### TO BE DONE
Convert the stretch of entries from the line that contains "Task: Click the circled X icon on Cancel" through the line that contains "I will pos(657,491)." into a Markdown table with the columns Row and Entry line. Give each line its own row and leave out blank lines.

-- Start of RECORDS --

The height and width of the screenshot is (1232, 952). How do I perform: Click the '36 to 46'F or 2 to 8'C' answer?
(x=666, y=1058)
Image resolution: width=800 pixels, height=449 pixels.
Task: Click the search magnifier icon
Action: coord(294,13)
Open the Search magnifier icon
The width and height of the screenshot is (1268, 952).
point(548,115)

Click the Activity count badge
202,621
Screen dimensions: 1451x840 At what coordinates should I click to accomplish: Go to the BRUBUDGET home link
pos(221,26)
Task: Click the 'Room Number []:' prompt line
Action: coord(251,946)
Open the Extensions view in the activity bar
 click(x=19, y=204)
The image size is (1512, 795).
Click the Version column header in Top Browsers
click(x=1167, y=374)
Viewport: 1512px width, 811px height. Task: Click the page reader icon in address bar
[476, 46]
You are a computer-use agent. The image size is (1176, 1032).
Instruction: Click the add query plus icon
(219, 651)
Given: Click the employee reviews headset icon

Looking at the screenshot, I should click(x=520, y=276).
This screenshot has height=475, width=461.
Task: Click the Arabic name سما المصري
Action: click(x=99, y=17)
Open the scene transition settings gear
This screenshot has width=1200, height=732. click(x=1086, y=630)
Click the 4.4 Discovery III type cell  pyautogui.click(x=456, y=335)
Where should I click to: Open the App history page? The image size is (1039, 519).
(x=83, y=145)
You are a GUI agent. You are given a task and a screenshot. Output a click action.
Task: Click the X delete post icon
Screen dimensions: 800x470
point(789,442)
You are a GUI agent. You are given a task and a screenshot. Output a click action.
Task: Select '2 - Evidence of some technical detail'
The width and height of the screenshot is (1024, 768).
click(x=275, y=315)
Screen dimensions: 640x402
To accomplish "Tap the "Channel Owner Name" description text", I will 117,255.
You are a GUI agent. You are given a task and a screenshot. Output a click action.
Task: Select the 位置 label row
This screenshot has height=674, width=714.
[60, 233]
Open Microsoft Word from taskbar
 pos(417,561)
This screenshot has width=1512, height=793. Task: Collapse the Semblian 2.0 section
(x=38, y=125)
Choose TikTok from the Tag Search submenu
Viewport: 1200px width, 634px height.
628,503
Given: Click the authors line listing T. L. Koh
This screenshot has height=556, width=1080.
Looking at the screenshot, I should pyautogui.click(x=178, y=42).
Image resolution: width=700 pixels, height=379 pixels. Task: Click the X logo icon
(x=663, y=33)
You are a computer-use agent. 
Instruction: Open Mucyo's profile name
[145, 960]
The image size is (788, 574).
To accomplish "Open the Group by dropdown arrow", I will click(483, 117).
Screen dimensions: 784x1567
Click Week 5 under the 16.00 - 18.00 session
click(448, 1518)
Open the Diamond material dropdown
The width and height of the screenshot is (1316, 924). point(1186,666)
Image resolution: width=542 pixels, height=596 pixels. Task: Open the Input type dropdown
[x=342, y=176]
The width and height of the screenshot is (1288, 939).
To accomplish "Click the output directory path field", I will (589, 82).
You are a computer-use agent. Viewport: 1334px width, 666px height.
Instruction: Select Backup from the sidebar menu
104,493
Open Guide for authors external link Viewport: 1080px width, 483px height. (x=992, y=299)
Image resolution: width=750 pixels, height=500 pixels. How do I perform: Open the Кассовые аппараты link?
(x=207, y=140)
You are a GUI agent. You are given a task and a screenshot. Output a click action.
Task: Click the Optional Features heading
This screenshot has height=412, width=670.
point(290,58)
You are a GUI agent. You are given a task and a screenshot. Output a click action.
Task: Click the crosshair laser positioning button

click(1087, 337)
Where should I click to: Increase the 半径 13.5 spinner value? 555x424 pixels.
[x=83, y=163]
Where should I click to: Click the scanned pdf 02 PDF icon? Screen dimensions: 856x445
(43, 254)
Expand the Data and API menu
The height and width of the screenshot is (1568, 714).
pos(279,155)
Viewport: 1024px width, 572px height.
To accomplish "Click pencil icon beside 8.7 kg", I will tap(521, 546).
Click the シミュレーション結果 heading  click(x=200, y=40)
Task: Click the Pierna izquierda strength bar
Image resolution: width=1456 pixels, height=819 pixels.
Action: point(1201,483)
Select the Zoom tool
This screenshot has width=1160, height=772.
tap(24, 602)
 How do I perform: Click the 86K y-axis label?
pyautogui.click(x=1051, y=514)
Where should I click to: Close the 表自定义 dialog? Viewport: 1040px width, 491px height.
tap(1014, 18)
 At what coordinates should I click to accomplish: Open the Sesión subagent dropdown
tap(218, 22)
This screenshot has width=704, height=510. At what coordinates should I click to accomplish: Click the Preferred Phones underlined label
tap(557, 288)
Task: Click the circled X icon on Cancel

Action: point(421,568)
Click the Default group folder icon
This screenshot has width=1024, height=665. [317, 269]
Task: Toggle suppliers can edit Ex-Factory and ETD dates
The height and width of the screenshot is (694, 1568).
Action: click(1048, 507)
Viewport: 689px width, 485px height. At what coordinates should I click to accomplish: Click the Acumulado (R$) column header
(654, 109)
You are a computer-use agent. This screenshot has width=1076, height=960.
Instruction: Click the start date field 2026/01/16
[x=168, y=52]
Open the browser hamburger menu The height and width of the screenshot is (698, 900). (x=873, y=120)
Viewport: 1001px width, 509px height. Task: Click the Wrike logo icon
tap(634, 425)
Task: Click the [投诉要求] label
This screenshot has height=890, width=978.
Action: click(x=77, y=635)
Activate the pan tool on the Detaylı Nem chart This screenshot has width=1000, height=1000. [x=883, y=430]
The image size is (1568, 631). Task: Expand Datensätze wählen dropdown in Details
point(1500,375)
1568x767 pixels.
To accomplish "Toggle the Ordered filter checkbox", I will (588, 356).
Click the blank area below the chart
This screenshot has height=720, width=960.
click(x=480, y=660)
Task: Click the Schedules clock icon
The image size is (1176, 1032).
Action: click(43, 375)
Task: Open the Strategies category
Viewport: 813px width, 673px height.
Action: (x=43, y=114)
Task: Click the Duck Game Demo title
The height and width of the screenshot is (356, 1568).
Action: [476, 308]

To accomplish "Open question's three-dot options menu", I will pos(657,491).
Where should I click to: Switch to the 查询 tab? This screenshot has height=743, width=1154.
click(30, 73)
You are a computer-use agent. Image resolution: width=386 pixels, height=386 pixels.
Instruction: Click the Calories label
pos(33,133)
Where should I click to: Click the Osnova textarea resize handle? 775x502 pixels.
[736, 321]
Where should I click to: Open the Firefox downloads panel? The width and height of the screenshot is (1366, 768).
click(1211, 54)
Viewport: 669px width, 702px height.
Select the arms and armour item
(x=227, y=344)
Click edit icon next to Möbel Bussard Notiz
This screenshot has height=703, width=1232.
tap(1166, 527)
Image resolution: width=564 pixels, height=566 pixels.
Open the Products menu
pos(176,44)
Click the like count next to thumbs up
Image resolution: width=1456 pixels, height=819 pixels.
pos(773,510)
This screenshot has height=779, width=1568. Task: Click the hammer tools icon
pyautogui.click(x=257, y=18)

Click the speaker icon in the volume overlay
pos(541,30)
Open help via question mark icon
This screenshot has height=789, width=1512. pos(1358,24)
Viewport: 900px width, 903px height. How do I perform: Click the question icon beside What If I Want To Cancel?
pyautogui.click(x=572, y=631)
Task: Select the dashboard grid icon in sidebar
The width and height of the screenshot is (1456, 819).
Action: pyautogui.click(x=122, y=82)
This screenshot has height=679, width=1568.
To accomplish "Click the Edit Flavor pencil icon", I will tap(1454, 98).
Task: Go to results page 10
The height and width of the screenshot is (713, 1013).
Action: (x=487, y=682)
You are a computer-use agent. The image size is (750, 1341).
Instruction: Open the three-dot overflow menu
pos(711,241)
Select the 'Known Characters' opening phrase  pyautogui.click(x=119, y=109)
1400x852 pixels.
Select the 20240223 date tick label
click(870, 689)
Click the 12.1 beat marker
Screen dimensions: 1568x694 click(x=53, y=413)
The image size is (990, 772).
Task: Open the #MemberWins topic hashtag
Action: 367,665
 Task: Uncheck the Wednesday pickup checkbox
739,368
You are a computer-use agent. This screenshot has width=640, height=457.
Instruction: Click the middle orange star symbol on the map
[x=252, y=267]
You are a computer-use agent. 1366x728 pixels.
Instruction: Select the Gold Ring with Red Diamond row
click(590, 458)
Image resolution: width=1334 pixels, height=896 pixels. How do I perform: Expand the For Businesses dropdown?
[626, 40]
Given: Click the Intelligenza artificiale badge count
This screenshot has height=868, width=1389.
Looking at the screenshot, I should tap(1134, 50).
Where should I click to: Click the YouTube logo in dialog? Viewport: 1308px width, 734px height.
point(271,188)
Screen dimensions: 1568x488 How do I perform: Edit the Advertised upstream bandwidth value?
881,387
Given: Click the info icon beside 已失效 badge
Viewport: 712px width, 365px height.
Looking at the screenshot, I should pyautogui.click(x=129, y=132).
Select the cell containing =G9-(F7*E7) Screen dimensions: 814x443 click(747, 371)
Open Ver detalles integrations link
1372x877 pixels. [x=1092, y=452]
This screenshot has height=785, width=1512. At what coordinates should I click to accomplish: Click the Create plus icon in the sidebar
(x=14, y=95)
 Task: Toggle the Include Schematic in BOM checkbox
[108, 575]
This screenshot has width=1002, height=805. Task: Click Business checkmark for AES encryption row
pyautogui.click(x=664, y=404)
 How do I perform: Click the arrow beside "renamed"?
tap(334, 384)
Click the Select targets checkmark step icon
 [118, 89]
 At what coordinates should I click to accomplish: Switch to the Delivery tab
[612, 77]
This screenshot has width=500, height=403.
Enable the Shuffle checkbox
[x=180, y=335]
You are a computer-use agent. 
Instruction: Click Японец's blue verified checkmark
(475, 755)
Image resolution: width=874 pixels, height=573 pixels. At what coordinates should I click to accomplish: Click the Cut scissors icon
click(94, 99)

-- End of RECORDS --

### ANSWER
| Row | Entry line |
|---|---|
| 1 | Task: Click the circled X icon on Cancel |
| 2 | Action: point(421,568) |
| 3 | Click the Default group folder icon |
| 4 | This screenshot has width=1024, height=665. [317, 269] |
| 5 | Task: Toggle suppliers can edit Ex-Factory and ETD dates |
| 6 | The height and width of the screenshot is (694, 1568). |
| 7 | Action: click(1048, 507) |
| 8 | Viewport: 689px width, 485px height. At what coordinates should I click to accomplish: Click the Acumulado (R$) column header |
| 9 | (654, 109) |
| 10 | You are a computer-use agent. This screenshot has width=1076, height=960. |
| 11 | Instruction: Click the start date field 2026/01/16 |
| 12 | [x=168, y=52] |
| 13 | Open the browser hamburger menu The height and width of the screenshot is (698, 900). (x=873, y=120) |
| 14 | Viewport: 1001px width, 509px height. Task: Click the Wrike logo icon |
| 15 | tap(634, 425) |
| 16 | Task: Click the [投诉要求] label |
| 17 | This screenshot has height=890, width=978. |
| 18 | Action: click(x=77, y=635) |
| 19 | Activate the pan tool on the Detaylı Nem chart This screenshot has width=1000, height=1000. [x=883, y=430] |
| 20 | The image size is (1568, 631). Task: Expand Datensätze wählen dropdown in Details |
| 21 | point(1500,375) |
| 22 | 1568x767 pixels. |
| 23 | To accomplish "Toggle the Ordered filter checkbox", I will (588, 356). |
| 24 | Click the blank area below the chart |
| 25 | This screenshot has height=720, width=960. |
| 26 | click(x=480, y=660) |
| 27 | Task: Click the Schedules clock icon |
| 28 | The image size is (1176, 1032). |
| 29 | Action: click(43, 375) |
| 30 | Task: Open the Strategies category |
| 31 | Viewport: 813px width, 673px height. |
| 32 | Action: (x=43, y=114) |
| 33 | Task: Click the Duck Game Demo title |
| 34 | The height and width of the screenshot is (356, 1568). |
| 35 | Action: [476, 308] |
| 36 | To accomplish "Open question's three-dot options menu", I will pos(657,491). |